Updated: 2013-06-14 07:41
By Lin Qi ( China Daily)

Italian painter's brush with New China came five decades ago

Aligi Sassu‘s oil painting, The New China, is a relection of his first visit to the country in 1956. Photo provided to China Daily

Soon after his return from a thought-provoking trip to China in 1956, Italian artist Aligi Sassu (1912-2000) began several large-scale oil paintings, which included The New China that he finished three years later.

In the work, Sassu depicted a group of young pioneers, one holding up a red flag, who moved forward cheerfully against the backdrop of a red-bricked ancient architecture and bright orange sky.

The painting sums up Sassu's impressions of his first visit to China, or as he wrote to his mother three days after his arrival in Beijing, " this is an ancient and a new world that's walking forward very fast, working with a positive attitude and a truly new and touching spirit".

For more than half a century, The New China had been kept in Sassu's residence in Milan. Now it travels back to the land where it was conceived.

It is among about 140 artworks on display at The Heart of Innocence, at the Central Academy of Fine Arts' art museum.

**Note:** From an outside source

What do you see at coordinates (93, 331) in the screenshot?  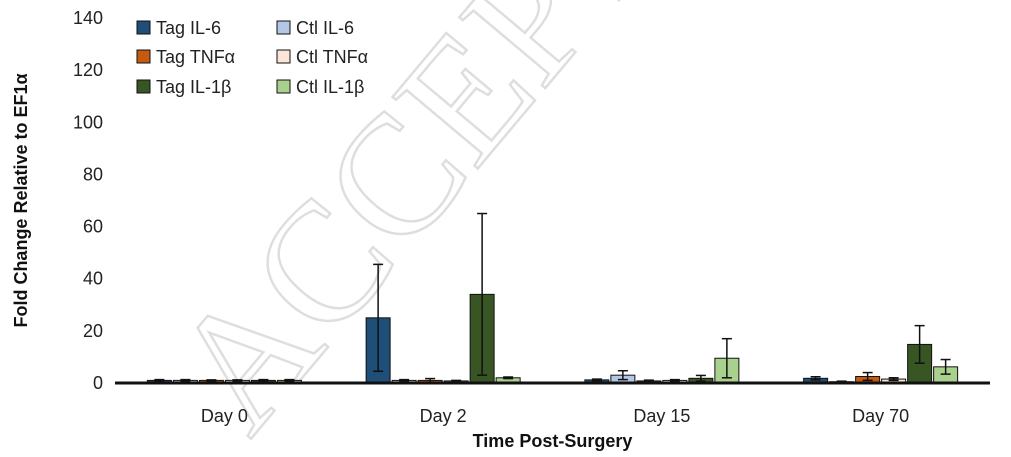 I see `y-tick-label: 20` at bounding box center [93, 331].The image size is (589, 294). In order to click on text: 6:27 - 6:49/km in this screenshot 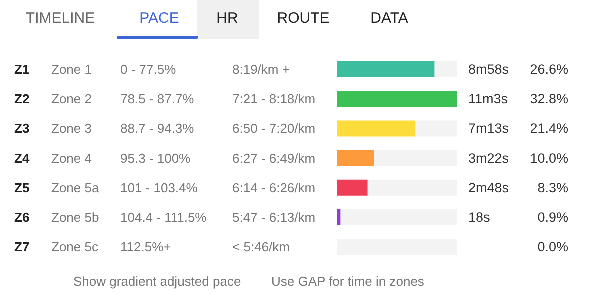, I will do `click(274, 158)`.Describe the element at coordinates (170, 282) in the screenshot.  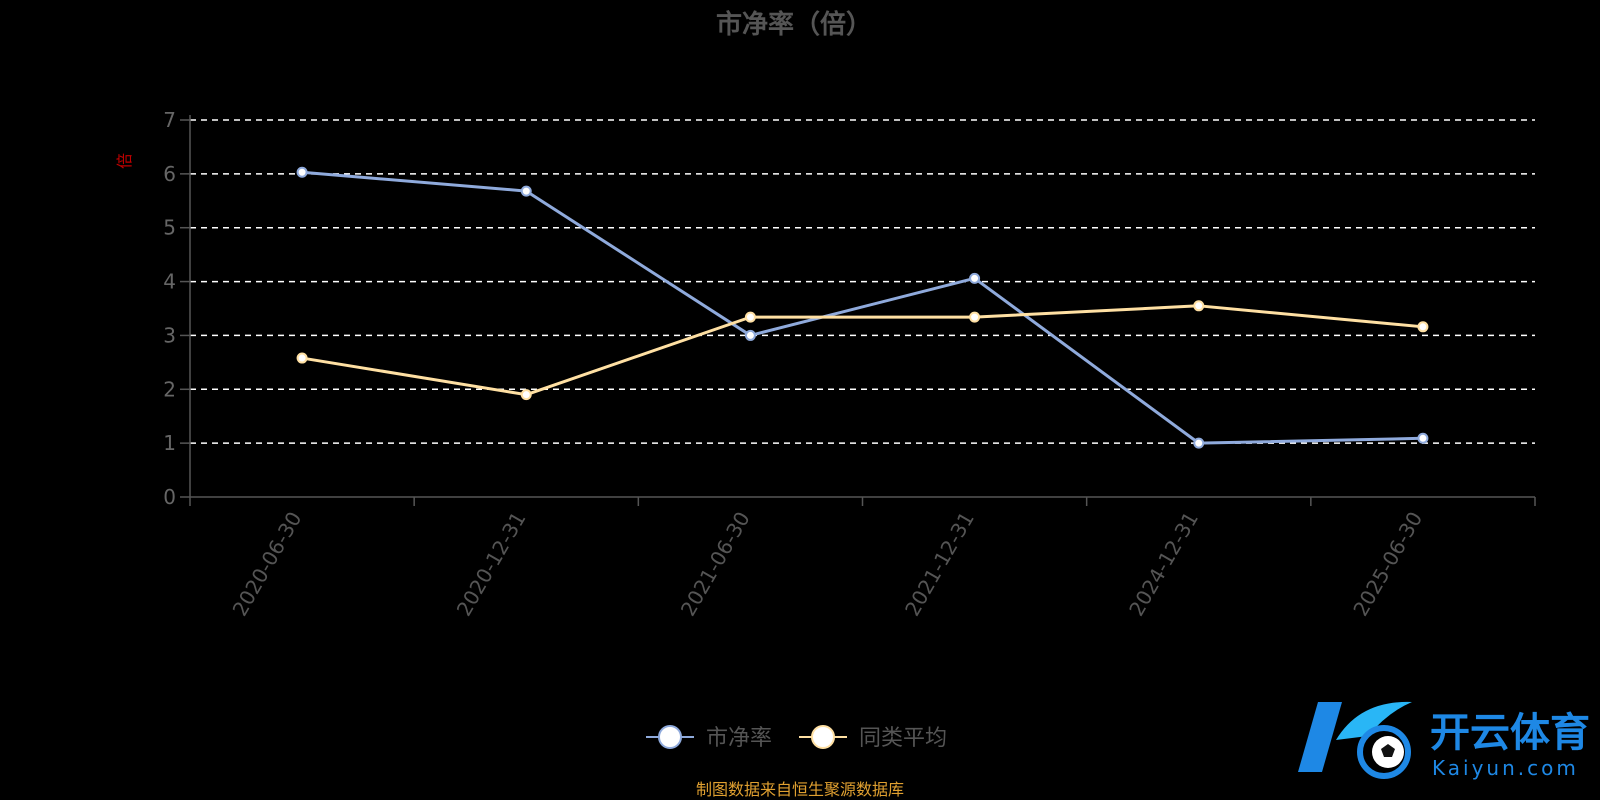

The exhibition is the largest-ever retrospective of Sassu outside Italy, chronicling his artistic exploration that spans seven decades.

A representative modern artist in Italy, Sassu participated with great passion in social and cultural evolutions of the 20th century. His art bears witness to the development of impressionism, primitivism, romanticism, futurism and cubism.

His works reflect turbulent, anxious and intriguing social realities, pondering such questions as liberty and equality.

The exhibition features Sassu's iconic "red man" works, in which he painted naked young men who bathe in the red rays like those of a setting sun.

"The red implies the warm blood, the ardor of righteousness that flows in the men's bodies. They are descendants of heroes in ancient Greece. They bravely confront with the fears inside and seek for spiritual freedom," says the artist's son Vicente Sassu Urbina.